EXERCISE DIRECTIONS — I would like you to print all the records below exactly as they are.

Stored records

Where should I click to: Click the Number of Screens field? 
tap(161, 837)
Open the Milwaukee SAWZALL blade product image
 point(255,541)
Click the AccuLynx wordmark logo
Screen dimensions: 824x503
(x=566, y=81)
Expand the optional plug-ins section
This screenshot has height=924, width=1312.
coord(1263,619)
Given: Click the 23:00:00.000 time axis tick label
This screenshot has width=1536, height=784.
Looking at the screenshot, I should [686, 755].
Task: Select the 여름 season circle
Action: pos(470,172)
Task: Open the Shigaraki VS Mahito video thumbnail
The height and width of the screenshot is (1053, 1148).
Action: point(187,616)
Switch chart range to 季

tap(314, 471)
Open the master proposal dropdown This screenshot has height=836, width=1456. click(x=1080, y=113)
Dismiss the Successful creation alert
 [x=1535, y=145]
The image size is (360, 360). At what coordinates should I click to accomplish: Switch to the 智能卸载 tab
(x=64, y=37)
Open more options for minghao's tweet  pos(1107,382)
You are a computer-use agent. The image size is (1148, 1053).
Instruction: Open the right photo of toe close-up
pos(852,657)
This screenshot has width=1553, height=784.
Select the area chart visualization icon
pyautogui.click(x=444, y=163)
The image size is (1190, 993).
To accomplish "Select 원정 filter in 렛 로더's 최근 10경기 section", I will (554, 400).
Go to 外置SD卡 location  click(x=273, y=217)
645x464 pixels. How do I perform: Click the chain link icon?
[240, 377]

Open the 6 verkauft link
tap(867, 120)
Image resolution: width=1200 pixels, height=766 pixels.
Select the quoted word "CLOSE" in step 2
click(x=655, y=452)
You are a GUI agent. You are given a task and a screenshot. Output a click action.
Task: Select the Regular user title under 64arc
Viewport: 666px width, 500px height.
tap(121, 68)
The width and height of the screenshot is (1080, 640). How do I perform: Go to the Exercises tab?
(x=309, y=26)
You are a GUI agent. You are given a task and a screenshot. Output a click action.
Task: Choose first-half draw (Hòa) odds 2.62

EXPECTED ANSWER —
Where should I click to: Click the Number of Screens field? 
tap(161, 837)
Open the Milwaukee SAWZALL blade product image
 point(255,541)
Click the AccuLynx wordmark logo
Screen dimensions: 824x503
(x=566, y=81)
Expand the optional plug-ins section
This screenshot has height=924, width=1312.
coord(1263,619)
Given: Click the 23:00:00.000 time axis tick label
This screenshot has width=1536, height=784.
Looking at the screenshot, I should [686, 755].
Task: Select the 여름 season circle
Action: pos(470,172)
Task: Open the Shigaraki VS Mahito video thumbnail
The height and width of the screenshot is (1053, 1148).
Action: point(187,616)
Switch chart range to 季

tap(314, 471)
Open the master proposal dropdown This screenshot has height=836, width=1456. click(x=1080, y=113)
Dismiss the Successful creation alert
 [x=1535, y=145]
The image size is (360, 360). At what coordinates should I click to accomplish: Switch to the 智能卸载 tab
(x=64, y=37)
Open more options for minghao's tweet  pos(1107,382)
You are a computer-use agent. The image size is (1148, 1053).
Instruction: Open the right photo of toe close-up
pos(852,657)
This screenshot has width=1553, height=784.
Select the area chart visualization icon
pyautogui.click(x=444, y=163)
The image size is (1190, 993).
To accomplish "Select 원정 filter in 렛 로더's 최근 10경기 section", I will (554, 400).
Go to 外置SD卡 location  click(x=273, y=217)
645x464 pixels. How do I perform: Click the chain link icon?
[240, 377]

Open the 6 verkauft link
tap(867, 120)
Image resolution: width=1200 pixels, height=766 pixels.
Select the quoted word "CLOSE" in step 2
click(x=655, y=452)
You are a GUI agent. You are given a task and a screenshot. Output a click action.
Task: Select the Regular user title under 64arc
Viewport: 666px width, 500px height.
tap(121, 68)
The width and height of the screenshot is (1080, 640). How do I perform: Go to the Exercises tab?
(x=309, y=26)
You are a GUI agent. You are given a task and a screenshot. Output a click action.
Task: Choose first-half draw (Hòa) odds 2.62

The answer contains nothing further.